Southwestern Pasta Salad with Avocado and Peppers

Avocados on a table

This pasta salad, featuring peppers, avocado, and corn, has a delectable southwestern spin. For a nice warm-weather meal, serve with a simple bean dish or vegan quesadillas.

Serves: 4 to 6

  • 8 ounces rotini, cavatappi, or other short, twisty pasta shape
  • 1 medium green bell pepper, cut into narrow 2-inch strips
  • 1 medium red bell pepper, cut to match the green pepper
  • 11/2 cups cooked fresh or frozen corn kernels
  • 1 large avocado, pitted, peeled, and diced
  • Juice of 1 lime
  • 2 medium firm, ripe tomatoes, finely diced
  • 2 tablespoons extra-virgin olive oil
  • 1 to 2 tablespoons white wine vinegar, to taste
  • 1/4 cup minced fresh cilantro, or to taste
  • 1 to 2 scallions, thinly sliced
  • 1/2 teaspoon ground cumin, or more, to taste
  • Salt and freshly ground pepper to taste

Cook the pasta in plenty of simmering water until al dente. Drain and rinse under cool water, then drain well again.

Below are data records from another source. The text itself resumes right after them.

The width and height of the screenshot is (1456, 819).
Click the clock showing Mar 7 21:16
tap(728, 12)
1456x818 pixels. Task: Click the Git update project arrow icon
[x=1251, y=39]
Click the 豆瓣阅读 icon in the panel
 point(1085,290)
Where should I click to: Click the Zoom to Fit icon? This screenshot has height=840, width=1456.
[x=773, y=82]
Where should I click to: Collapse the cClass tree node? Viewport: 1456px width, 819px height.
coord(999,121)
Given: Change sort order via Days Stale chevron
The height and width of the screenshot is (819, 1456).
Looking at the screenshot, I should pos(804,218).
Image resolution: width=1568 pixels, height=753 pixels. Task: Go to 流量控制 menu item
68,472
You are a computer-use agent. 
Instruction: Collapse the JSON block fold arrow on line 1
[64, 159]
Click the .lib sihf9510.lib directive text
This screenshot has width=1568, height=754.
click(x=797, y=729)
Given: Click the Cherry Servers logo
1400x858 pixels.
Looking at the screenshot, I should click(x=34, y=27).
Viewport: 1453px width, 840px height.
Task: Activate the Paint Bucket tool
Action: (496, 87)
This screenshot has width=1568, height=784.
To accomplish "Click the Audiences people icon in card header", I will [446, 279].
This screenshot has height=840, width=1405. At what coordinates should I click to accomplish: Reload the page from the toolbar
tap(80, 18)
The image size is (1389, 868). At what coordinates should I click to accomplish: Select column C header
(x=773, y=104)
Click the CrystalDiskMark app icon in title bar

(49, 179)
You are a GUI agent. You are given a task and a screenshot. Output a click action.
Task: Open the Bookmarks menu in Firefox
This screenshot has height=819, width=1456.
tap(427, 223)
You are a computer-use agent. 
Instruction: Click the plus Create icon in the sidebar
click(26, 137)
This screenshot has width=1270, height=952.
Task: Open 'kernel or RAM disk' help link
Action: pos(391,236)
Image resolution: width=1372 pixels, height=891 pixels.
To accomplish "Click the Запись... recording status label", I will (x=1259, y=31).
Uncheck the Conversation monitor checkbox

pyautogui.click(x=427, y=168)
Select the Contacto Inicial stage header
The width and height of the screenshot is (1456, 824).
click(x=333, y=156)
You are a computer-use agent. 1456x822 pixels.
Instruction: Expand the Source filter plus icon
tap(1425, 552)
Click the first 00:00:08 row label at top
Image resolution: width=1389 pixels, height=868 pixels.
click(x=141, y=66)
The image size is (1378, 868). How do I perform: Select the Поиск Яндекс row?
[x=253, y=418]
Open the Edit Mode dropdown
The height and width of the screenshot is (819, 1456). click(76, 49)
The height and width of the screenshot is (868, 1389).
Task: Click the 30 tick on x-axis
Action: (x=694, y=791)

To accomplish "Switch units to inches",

Meanwhile, combine the bell peppers and corn in a large serving bowl. Toss the avocado with the lime juice. Combine the pasta and avocado in a large serving bowl along with the remaining ingredients. Toss gently but thoroughly and serve.

Variation: For a heartier salad, add 1 1/2 to 2 cups cooked or canned pinto or kidney beans.